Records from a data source
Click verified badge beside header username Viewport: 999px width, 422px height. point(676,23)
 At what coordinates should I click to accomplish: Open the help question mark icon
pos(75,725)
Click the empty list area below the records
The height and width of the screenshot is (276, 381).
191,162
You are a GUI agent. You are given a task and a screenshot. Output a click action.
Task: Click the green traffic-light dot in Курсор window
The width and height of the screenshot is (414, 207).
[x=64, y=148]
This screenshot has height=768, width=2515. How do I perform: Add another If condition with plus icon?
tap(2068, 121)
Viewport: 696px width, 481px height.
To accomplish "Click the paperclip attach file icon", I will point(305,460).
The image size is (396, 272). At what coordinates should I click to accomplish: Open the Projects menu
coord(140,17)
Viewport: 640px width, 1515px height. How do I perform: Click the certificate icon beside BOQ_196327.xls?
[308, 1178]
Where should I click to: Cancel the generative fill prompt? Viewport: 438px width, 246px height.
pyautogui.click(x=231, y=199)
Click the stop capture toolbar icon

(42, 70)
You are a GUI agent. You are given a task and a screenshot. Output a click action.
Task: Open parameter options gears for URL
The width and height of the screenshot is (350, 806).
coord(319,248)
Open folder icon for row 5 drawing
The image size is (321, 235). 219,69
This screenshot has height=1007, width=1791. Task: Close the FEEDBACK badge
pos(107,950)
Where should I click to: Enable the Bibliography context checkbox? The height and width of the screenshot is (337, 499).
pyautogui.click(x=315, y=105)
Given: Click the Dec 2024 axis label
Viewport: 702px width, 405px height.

▶ Activity:
Find the string "point" in the data. Report each line it appears in.

▶ Answer for the task:
Click verified badge beside header username Viewport: 999px width, 422px height. point(676,23)
To accomplish "Click the paperclip attach file icon", I will point(305,460).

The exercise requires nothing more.